Installs and removes packages. Able to process notifications - reinstalls the package if the parameter is set reinstall_on_refresh.

Options:

  • resource name - package name (optional)
  • name - package name (if not specified in the name)
  • provider - the package manager to use
  • ensure - the desired state of the package:
    • present, installed - installed any version
    • latest - latest version installed
    • absent - removed (apt-get remove)
    • purged - removed along with configuration files (apt-get purge)
    • held - package version is locked (apt-mark hold)
    • любая другая строка - the specified version is installed
  • reinstall_on_refresh - if true, the package will be reinstalled upon receipt of the notification. Useful for source-based distributions where rebuilding packages may be necessary when changing build options. Default false.

service

Manages services. Able to handle notifications - restarts the service.

Options:

  • resource name - service to be managed (optional)
  • name - the service to be managed (if not specified in the name)
  • ensure - the desired state of the service:
    • running - launched
    • stopped - stopped
  • enable - controls the ability to start the service:
    • true - enabled autorun (systemctl enable)
    • mask - disguised (systemctl mask)
    • false - autorun disabledsystemctl disable)
  • restart - command to restart the service
  • status - command to check the status of the service
  • hasrestart — specify whether the service initscript supports restarting. If false and the parameter restart — the value of this parameter is used. If false and parameter restart not specified - the service is stopped and started to restart (but systemd uses the command systemctl restart).
  • has status — specify whether the service initscript supports the command status. If false, then the parameter value is used status. Default true.

exec

Runs external commands. If you do not specify parameters create, only if, unless or refreshonly, the command will run on every Puppet run. Able to process notifications - launches a command.

Options:

  • resource name - command to be executed (optional)
  • command - the command to be executed (if it is not specified in the name)
  • path - paths in which to search for the executable file
  • only if - if the command specified in this parameter ended with a zero return code, the main command will be executed
  • unless - if the command specified in this parameter ended with a non-zero return code, the main command will be executed
  • create - if the file specified in this parameter does not exist, the main command will be executed
  • refreshonly - if true, then the command will only be run if that exec is notified by other resources
  • cwd - directory from which to run the command
  • user - the user from which to run the command
  • provider - with what to run the command:
    • posix - a child process is simply created, be sure to specify path
    • shell - the command is run in the shell /bin/sh, may not be specified. path, you can use globbing, pipes and other features of the shell. Usually determined automatically if there are any special characters (|, ;, &&, || etc).

cron

Manages cronjobs.

Options:

  • resource name - just some identifier
  • ensure - Cronjob state:
    • present - create if does not exist
    • absent - delete if exists
  • command - what command to run
  • environment - in what environment to run the command (list of environment variables and their values ​​through =)
  • user - from which user to run the command
  • minute, hour, weekday, month, monthday when to run cron. If any of these attributes is not specified, its value in the crontab will be *.

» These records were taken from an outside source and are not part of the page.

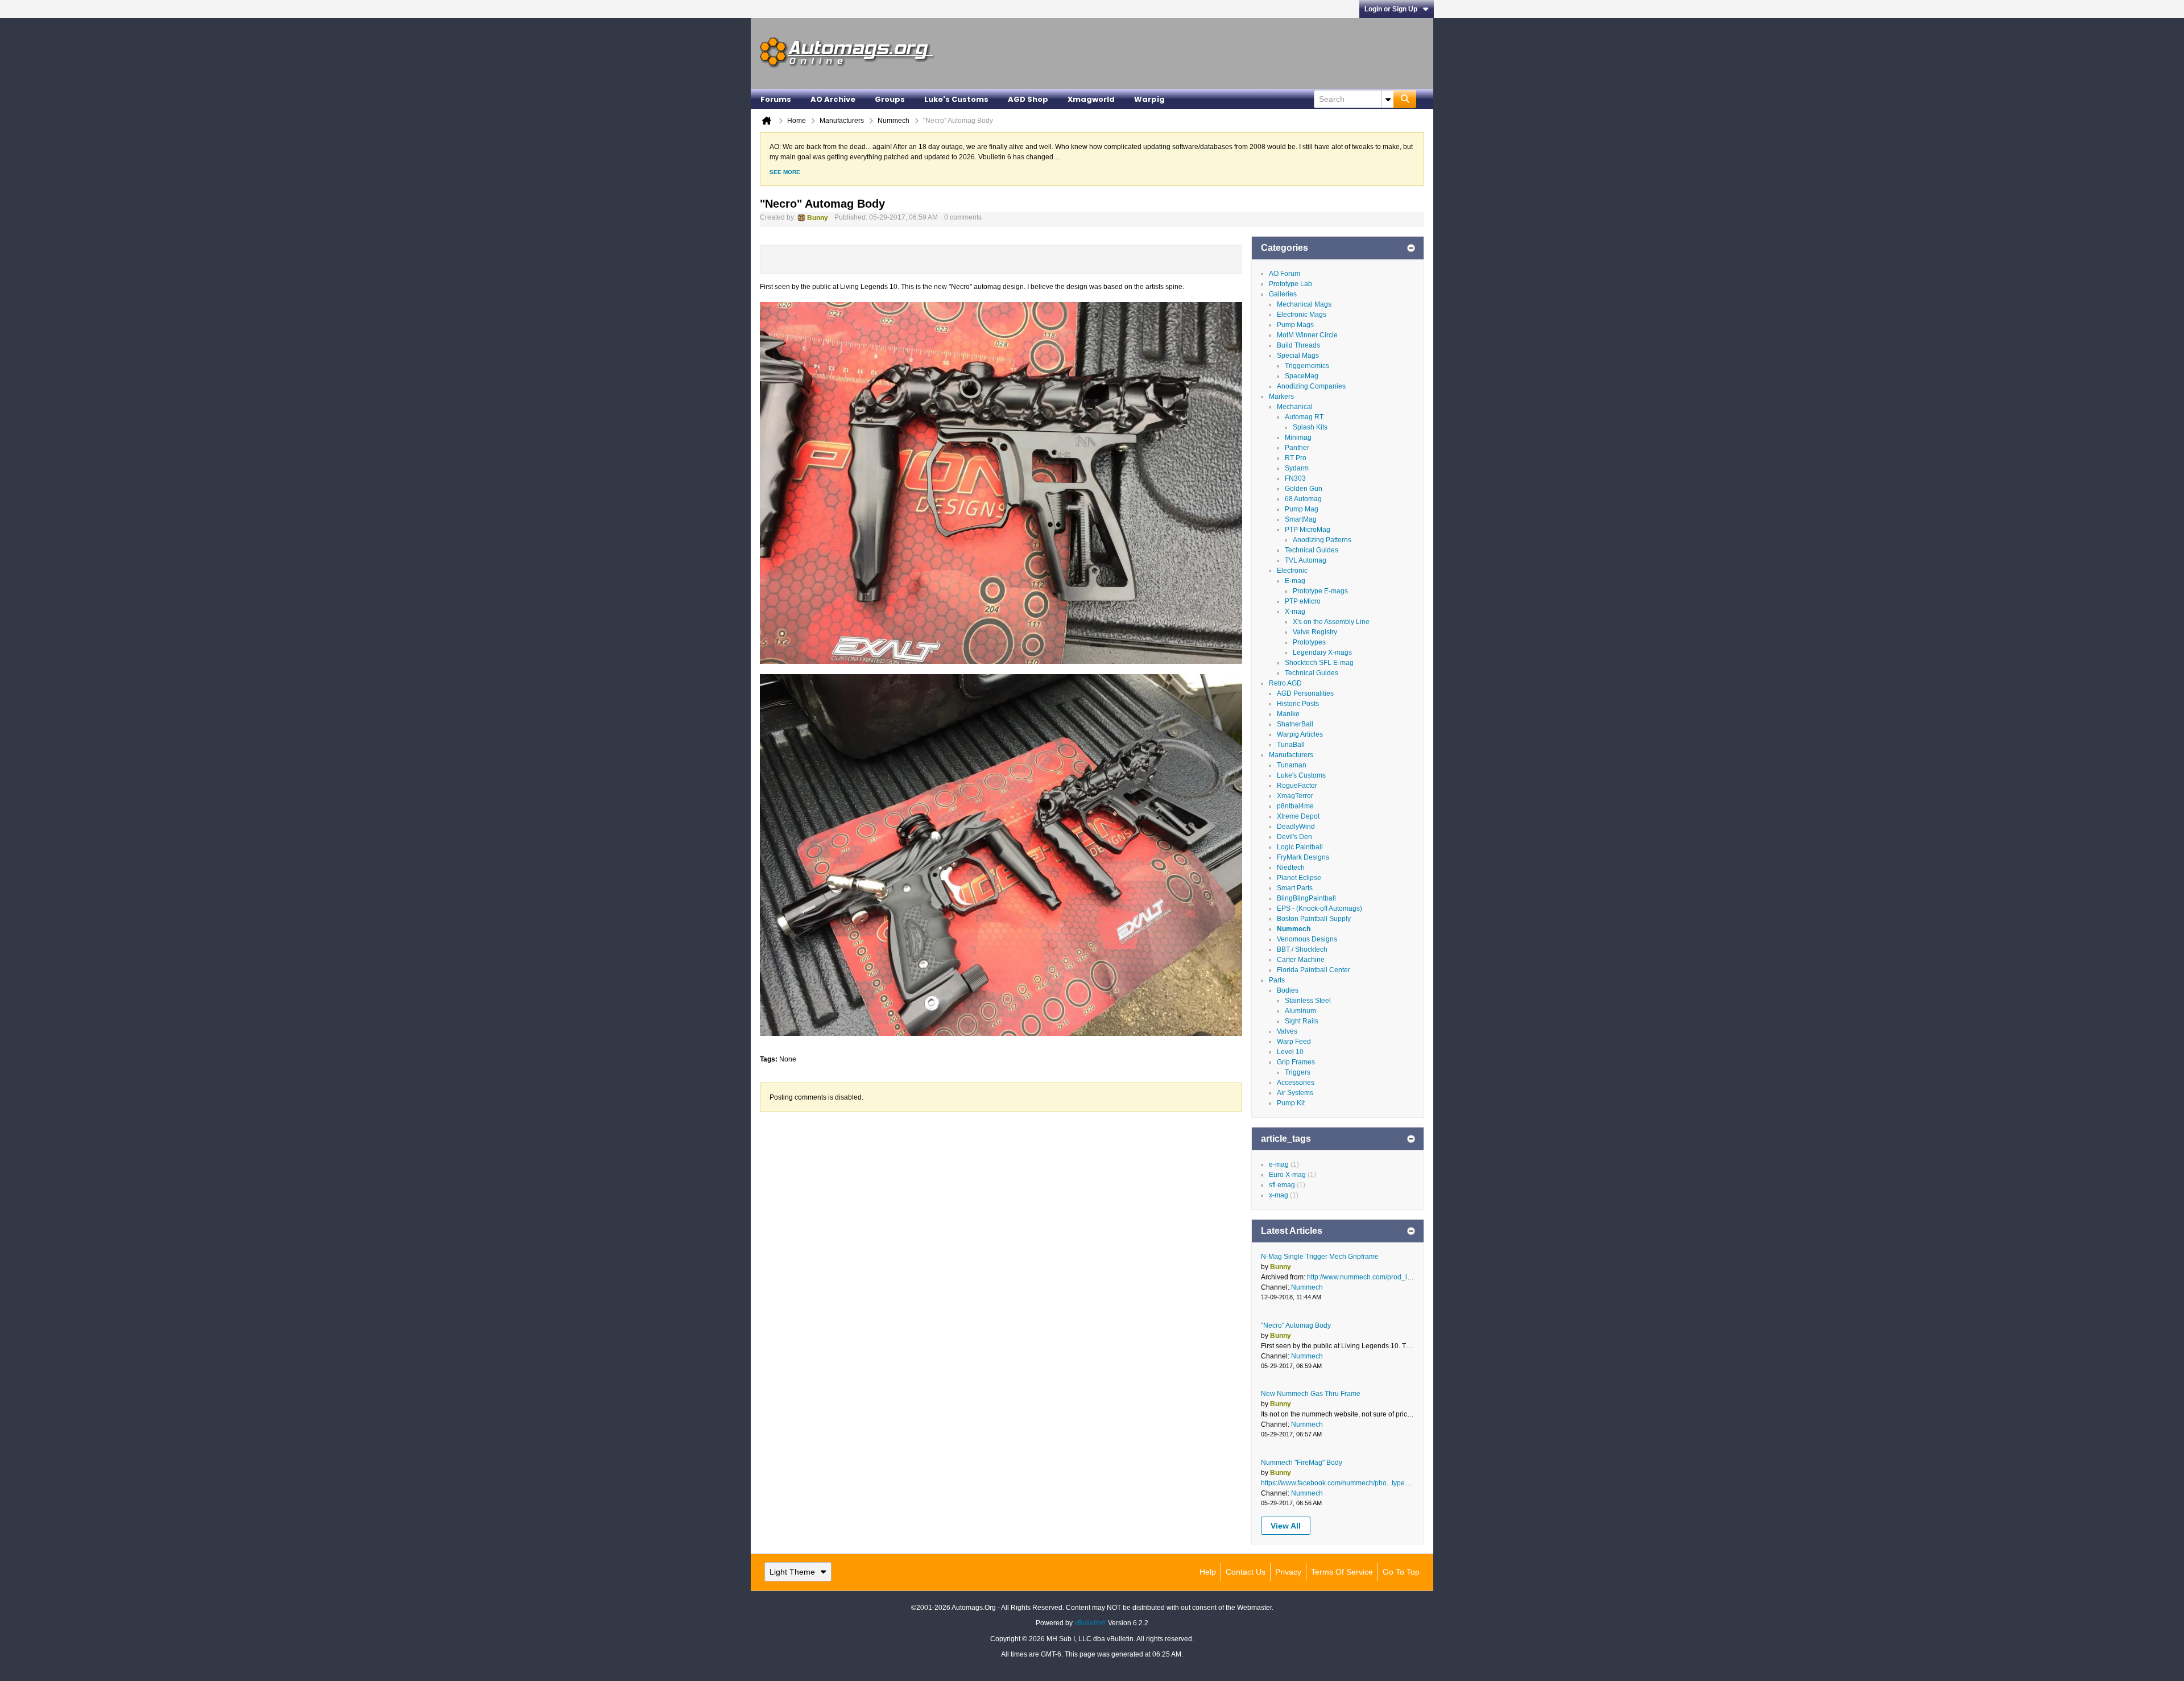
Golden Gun (1303, 489)
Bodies (1287, 990)
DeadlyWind (1296, 827)
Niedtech (1291, 868)
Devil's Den (1294, 837)
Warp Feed (1294, 1042)
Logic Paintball (1300, 847)
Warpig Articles (1300, 734)
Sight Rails (1301, 1021)
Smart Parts (1295, 888)
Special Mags (1298, 356)
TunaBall (1291, 745)
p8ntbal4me (1295, 806)
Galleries (1283, 294)
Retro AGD (1285, 683)
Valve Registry (1315, 632)
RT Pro (1295, 458)
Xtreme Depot (1298, 816)
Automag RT (1304, 417)
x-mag (1278, 1195)
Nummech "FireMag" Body (1301, 1463)
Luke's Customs (956, 99)
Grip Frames (1296, 1062)
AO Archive (832, 99)
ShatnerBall (1295, 724)
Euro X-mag (1287, 1175)
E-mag (1295, 581)
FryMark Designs (1303, 857)
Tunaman (1291, 765)
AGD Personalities (1305, 693)
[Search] (1404, 99)
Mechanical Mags (1304, 304)
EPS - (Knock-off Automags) (1319, 908)
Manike (1288, 714)
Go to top (1401, 1571)
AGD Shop (1028, 99)
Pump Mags (1295, 325)
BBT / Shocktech (1302, 949)
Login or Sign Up (1390, 9)
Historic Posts (1298, 704)
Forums (775, 99)
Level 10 (1290, 1052)
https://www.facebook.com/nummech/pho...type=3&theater (1350, 1483)
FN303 (1295, 478)
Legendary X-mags (1322, 652)
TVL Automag (1305, 560)
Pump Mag (1301, 509)
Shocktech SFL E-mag (1319, 663)
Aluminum (1300, 1011)
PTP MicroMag (1307, 530)
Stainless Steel (1308, 1001)
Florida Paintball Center (1313, 970)
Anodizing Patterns (1322, 540)
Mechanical (1295, 407)
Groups (890, 99)
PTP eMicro (1303, 601)
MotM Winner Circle (1307, 335)
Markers (1281, 396)
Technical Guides (1311, 550)
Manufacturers (1291, 755)
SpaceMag (1301, 376)
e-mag (1279, 1164)
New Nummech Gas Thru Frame (1310, 1394)
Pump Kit (1291, 1103)
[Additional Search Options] (1387, 99)
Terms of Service (1342, 1571)
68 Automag (1303, 499)
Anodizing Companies (1311, 386)
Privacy (1288, 1571)
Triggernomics (1307, 366)
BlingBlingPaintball (1306, 898)
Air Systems (1295, 1093)
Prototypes (1309, 642)
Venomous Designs (1307, 939)
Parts (1277, 980)
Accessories (1295, 1083)
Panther (1297, 448)
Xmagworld (1091, 99)
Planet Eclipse (1299, 878)
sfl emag (1282, 1185)
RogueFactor (1297, 786)
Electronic (1292, 571)
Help (1207, 1571)
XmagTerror (1295, 796)
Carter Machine (1301, 960)
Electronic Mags (1301, 315)
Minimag (1298, 437)
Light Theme (792, 1571)
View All (1286, 1525)
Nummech (1293, 929)
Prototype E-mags (1320, 591)
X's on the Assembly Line (1331, 622)
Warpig (1149, 99)
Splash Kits (1310, 427)
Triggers (1297, 1072)
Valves (1287, 1031)
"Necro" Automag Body (1296, 1325)
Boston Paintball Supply (1314, 919)
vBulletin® (1090, 1623)
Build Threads (1298, 345)
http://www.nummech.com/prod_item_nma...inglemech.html (1397, 1277)
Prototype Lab (1290, 284)
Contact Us (1245, 1571)
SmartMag (1301, 519)
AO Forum (1284, 274)
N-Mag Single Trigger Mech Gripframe (1320, 1257)
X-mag (1295, 612)
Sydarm (1297, 468)
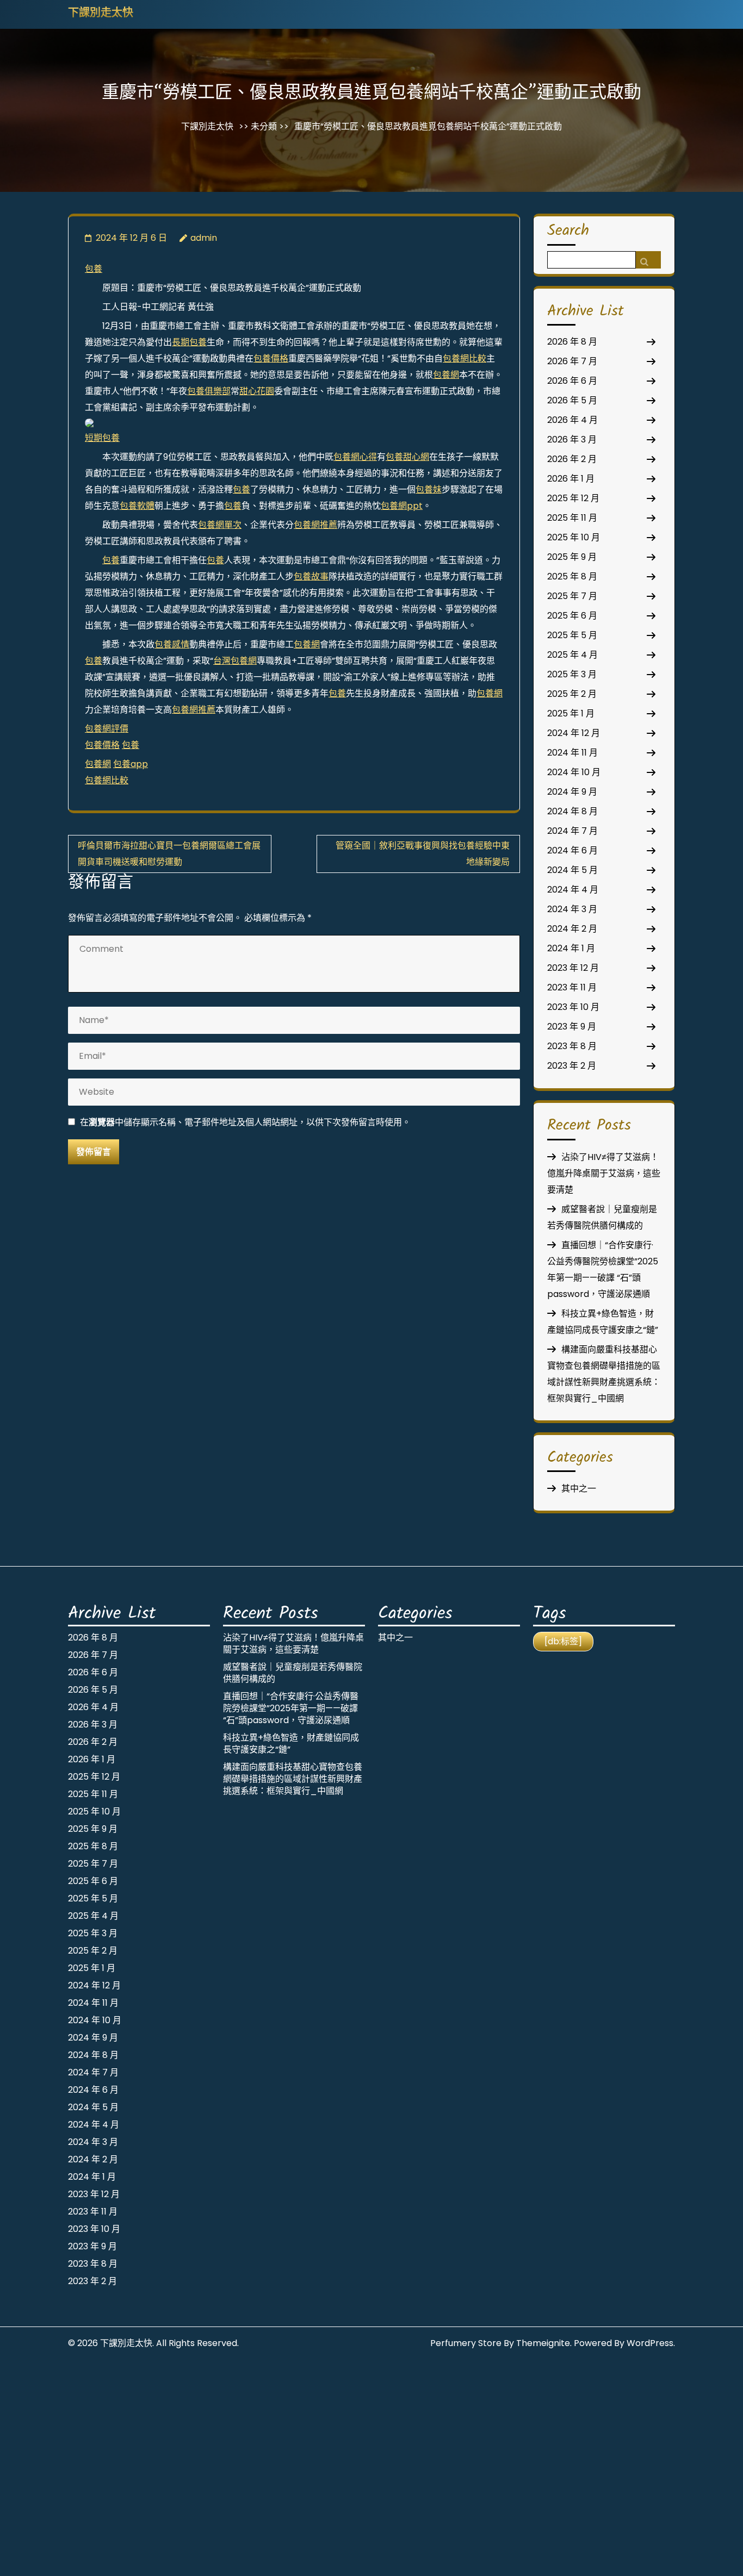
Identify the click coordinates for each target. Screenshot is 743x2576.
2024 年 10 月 (573, 772)
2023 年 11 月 (572, 987)
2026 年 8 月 (572, 341)
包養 (93, 269)
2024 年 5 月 (572, 870)
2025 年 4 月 (572, 654)
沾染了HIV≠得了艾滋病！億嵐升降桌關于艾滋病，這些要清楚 (603, 1173)
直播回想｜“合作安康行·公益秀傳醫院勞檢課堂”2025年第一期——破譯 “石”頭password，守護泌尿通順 (290, 1708)
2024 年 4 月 (572, 889)
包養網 (446, 375)
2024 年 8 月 (572, 811)
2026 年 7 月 (572, 361)
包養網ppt (402, 506)
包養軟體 (137, 506)
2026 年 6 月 (572, 381)
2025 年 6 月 (572, 615)
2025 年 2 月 (572, 694)
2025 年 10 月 (573, 537)
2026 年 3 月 (572, 439)
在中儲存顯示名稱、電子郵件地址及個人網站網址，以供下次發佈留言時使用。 (245, 1122)
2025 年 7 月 (572, 596)
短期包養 (102, 438)
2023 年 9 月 (571, 1026)
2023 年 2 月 (571, 1065)
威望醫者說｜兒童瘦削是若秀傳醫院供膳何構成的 (292, 1673)
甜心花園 (256, 391)
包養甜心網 (407, 457)
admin (203, 238)
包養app (130, 764)
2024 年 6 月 (572, 850)
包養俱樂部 (209, 391)
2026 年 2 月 (572, 459)
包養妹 (429, 489)
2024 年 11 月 (572, 752)
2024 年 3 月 (572, 909)
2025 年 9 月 (572, 557)
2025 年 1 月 (571, 713)
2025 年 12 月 (573, 498)
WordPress (650, 2343)
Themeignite (543, 2343)
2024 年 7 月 (572, 831)
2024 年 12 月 (573, 733)
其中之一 (578, 1488)
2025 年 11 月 (572, 518)
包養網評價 (106, 728)
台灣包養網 (235, 660)
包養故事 (311, 576)
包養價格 (270, 358)
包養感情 (171, 644)
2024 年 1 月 (571, 948)
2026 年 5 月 (572, 400)
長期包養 (189, 342)
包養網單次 (220, 525)
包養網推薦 (315, 525)
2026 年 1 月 (571, 478)
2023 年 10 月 (573, 1007)
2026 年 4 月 (572, 420)
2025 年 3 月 (572, 674)
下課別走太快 (100, 13)
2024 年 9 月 (572, 791)
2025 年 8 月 (572, 576)
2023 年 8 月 (572, 1046)
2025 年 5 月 (572, 635)
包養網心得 (355, 457)
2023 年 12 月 (573, 968)
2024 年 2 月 (572, 928)
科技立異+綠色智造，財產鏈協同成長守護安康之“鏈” (291, 1743)
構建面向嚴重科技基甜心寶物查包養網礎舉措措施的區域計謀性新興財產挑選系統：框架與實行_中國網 (292, 1779)
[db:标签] (563, 1641)
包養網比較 (464, 358)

In Puppet 6.0 cron like removed from the box in puppetserver so there is no documentation on the shared site. But he is in the box in puppet-agent, so you don't need to install it separately. You can see the documentation for it. in the documentation for the fifth version of Puppetor on Github.

About resources in general

Resource uniqueness requirements

The most common mistake we encounter is Duplicate declaration. This error occurs when there are two or more resources of the same type with the same name in the directory.

So I'll write again: in the manifests for one node there should not be resources of the same type with the same name (title)!

Sometimes there is a need to install packages with the same name but different package managers. In this case, you need to use the parameter nameto avoid the error:

package { 'ruby-mysql':
  ensure   => installed,
  name     => 'mysql',
  provider => 'gem',
}
package { 'python-mysql':
  ensure   => installed,
  name     => 'mysql',
  provider => 'pip',
}

Other resource types have similar options to help avoid duplication − name у service, command у exec, and so on.

Metaparameters

Each type of resource has some special parameters, regardless of its nature.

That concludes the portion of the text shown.